On September 5, 1975 he filed a renewed motion to challenge the array of the grand and traverse jurors, alleging that he had been financially unable to employ persons to prove, at his first jury challenge hearing, the racial composition of the jury array. The motion further alleged that once he was declared an indigent, the Southern Poverty Law Center had agreed to provide the necessary funds to look into the racial composition of the jury. He therefore moved for a continuance of ninety days to determine and prove the alleged racial discrimination in the traverse jury array. This motion was denied. He then moved for a two-week continuance in order to check physically the race of the traverse jury array; this motion was denied. He then moved for a one-week continuance to allow the jury commissioners to examine the traverse jury array to see if they could determine the racial composition; this motion was denied. He then moved the trial court to allow him to subpoena the 2935 jurors to the courtroom to determine their race visibly; this motion was denied. It is the denial of this motion that is enumerated as error.
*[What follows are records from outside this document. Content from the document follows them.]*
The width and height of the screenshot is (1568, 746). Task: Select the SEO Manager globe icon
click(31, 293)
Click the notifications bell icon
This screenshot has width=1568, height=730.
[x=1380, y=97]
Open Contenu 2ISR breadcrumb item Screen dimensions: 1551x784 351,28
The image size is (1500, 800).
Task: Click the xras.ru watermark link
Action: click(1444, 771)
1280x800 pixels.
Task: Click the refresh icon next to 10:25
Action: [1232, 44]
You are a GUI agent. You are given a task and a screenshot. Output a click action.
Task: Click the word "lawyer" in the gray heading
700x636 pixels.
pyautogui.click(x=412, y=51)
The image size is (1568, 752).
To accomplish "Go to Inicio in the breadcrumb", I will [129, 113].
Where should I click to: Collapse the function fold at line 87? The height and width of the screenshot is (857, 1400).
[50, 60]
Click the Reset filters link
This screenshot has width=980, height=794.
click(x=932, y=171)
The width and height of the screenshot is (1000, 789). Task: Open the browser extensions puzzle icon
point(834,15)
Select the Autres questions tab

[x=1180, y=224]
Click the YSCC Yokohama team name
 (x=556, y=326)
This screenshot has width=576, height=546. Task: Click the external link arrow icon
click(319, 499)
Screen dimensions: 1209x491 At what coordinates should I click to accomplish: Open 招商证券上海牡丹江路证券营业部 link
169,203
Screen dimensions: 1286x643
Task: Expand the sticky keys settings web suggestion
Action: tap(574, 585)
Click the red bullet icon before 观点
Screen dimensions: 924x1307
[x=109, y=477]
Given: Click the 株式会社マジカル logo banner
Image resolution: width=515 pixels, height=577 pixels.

A request for continuance rests in the sound *420 discretion of the trial judge and will not be disturbed on appeal unless it clearly appears that the judge has abused his discretion. Dorsey v. State, 236 Ga. 591 (2) (225 SE2d 418) (1976). To challenge the array of the traverse jury successfully, he must prove a prima facie case of unconstitutional discrimination. Welch v. State, 237 Ga. 665 (6) (229 SE2d 390) (1976); Gibson v. State, 236 Ga. 874 (3) (226 SE2d 63) (1976). Although appellant was able to show an opportunity for discrimination at the motion hearing, he failed to show (by his own admission) a significant disparity between the percentages found in the source and those actually appearing on the jury. See Barrow v. State, 239 Ga. 162 (236 SE2d 257) (1977); Pass v. Caldwell, 231 Ga. 192 (200 SE2d 720) (1973). While appellant undoubtedly could have conducted more extensive studies with the funds provided by the Southern Poverty Law Center, we are of the opinion that he could have presented some evidence of racial composition of the jury at the motion hearing without those funds. We therefore find that the trial judge did not abuse his discretion in denying the motion for a continuance to subpoena the entire traverse jury array. See Young v. State, 237 Ga. 852, 854 (230 SE2d 287) (1976); Welch v. State, supra, at 672.

7. In light of the above, we find appellant's contention that he received an unfair trial to be without merit.

Judgment affirmed. All the Justices concur, except Hill, J., who concurs in the judgment only.